EXTRACTED INFORMATION
+---+

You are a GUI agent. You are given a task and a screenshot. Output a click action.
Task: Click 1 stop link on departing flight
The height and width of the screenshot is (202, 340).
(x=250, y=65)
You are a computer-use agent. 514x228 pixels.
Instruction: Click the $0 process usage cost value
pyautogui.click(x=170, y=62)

+---+

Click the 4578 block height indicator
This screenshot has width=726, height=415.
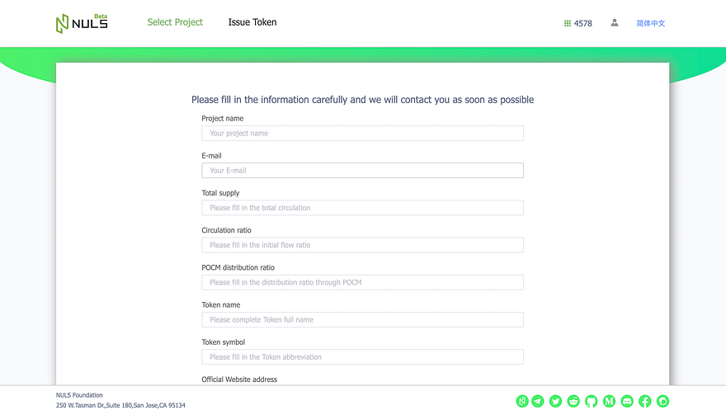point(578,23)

+---+

WRITTEN REQUEST
Pick out each line in the records that contains the word "height" and copy those lines.

PROBLEM SOLUTION
The height and width of the screenshot is (202, 340).
Click the 4578 block height indicator
This screenshot has width=726, height=415.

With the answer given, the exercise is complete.